## ASSIGNED TASK
Would you transcribe the line that holds "Task: Click the car icon next to Водители", plus every line beneath it through the end of the data, exactly and with nothing added?

BEGIN TASK MATERIAL

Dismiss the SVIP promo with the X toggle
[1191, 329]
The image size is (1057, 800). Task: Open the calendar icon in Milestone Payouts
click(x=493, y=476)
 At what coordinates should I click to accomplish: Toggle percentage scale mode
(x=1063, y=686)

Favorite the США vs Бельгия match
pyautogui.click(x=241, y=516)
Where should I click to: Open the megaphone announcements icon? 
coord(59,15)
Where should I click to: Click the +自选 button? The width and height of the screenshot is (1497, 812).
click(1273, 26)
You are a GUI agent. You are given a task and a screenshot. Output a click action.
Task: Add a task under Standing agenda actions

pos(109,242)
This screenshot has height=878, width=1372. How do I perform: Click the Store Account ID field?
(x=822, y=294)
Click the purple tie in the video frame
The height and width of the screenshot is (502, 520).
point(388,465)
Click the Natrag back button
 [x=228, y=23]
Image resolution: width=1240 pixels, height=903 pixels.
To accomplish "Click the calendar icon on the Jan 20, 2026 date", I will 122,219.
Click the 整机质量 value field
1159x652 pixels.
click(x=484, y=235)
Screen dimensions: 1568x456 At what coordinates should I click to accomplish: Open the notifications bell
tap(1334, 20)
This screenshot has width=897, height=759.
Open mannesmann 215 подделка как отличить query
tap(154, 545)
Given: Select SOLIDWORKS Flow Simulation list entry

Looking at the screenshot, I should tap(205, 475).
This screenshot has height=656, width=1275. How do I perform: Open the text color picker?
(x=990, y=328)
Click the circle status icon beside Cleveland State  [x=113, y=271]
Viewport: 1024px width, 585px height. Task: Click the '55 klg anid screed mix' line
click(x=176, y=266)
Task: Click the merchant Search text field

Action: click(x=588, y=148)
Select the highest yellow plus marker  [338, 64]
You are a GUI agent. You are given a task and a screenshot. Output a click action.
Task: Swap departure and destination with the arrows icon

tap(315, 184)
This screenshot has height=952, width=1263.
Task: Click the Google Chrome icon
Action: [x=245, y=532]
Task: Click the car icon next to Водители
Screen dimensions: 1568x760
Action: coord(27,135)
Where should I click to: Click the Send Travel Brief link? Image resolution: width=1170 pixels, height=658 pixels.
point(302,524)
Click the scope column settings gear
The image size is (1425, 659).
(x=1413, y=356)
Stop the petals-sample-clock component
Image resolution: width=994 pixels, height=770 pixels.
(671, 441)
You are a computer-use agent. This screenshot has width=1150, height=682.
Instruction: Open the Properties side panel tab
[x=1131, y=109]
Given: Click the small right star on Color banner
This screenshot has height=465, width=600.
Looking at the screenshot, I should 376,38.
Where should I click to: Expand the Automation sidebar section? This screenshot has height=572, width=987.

END TASK MATERIAL

## RESULT OF THE TASK
Task: Click the car icon next to Водители
Screen dimensions: 1568x760
Action: coord(27,135)
Where should I click to: Click the Send Travel Brief link? Image resolution: width=1170 pixels, height=658 pixels.
point(302,524)
Click the scope column settings gear
The image size is (1425, 659).
(x=1413, y=356)
Stop the petals-sample-clock component
Image resolution: width=994 pixels, height=770 pixels.
(671, 441)
You are a computer-use agent. This screenshot has width=1150, height=682.
Instruction: Open the Properties side panel tab
[x=1131, y=109]
Given: Click the small right star on Color banner
This screenshot has height=465, width=600.
Looking at the screenshot, I should 376,38.
Where should I click to: Expand the Automation sidebar section? This screenshot has height=572, width=987.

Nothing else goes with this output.